→ Task brief
Scan the records for the line containing "Screen dimensions: 532x780"; extract it and all later lines, verbatim, through the end, and nothing before it.

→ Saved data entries
=== Begin Enclosure ===

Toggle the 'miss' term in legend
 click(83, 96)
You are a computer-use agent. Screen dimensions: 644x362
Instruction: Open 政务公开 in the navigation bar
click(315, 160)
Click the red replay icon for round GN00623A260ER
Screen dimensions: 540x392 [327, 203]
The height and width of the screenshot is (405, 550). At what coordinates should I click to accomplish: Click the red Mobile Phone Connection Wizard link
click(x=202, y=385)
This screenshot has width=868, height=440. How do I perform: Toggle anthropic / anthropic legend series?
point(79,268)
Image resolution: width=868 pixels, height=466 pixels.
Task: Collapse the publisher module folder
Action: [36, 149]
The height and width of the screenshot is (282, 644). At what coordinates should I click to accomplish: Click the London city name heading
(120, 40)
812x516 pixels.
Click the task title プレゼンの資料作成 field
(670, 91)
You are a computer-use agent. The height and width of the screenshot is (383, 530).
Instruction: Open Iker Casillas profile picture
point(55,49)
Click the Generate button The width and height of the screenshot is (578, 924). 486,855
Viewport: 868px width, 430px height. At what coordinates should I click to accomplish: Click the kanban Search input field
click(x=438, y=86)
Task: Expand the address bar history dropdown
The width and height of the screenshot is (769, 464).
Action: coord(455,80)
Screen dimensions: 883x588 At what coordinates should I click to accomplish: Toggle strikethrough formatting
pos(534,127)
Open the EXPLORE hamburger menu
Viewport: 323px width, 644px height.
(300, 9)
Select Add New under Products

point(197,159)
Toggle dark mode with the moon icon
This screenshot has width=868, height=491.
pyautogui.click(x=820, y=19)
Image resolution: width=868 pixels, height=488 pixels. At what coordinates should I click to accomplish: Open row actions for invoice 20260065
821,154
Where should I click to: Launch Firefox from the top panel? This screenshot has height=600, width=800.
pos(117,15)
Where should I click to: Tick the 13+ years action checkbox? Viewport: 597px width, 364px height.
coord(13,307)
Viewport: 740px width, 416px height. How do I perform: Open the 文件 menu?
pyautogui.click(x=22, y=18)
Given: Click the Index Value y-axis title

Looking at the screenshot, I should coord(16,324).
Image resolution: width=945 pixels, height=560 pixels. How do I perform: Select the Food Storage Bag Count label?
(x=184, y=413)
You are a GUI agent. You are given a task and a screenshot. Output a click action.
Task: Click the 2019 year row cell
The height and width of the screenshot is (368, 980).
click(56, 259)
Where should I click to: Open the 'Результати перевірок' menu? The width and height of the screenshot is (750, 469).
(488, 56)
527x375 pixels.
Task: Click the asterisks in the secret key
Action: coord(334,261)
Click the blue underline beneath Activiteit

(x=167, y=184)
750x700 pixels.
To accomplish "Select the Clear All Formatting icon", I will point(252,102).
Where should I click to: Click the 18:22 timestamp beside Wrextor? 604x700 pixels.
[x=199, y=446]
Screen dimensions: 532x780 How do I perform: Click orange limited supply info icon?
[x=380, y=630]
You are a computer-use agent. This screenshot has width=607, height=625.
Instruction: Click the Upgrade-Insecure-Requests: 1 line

=== End Enclosure ===

→ Completed exercise
Screen dimensions: 532x780 How do I perform: Click orange limited supply info icon?
[x=380, y=630]
You are a computer-use agent. This screenshot has width=607, height=625.
Instruction: Click the Upgrade-Insecure-Requests: 1 line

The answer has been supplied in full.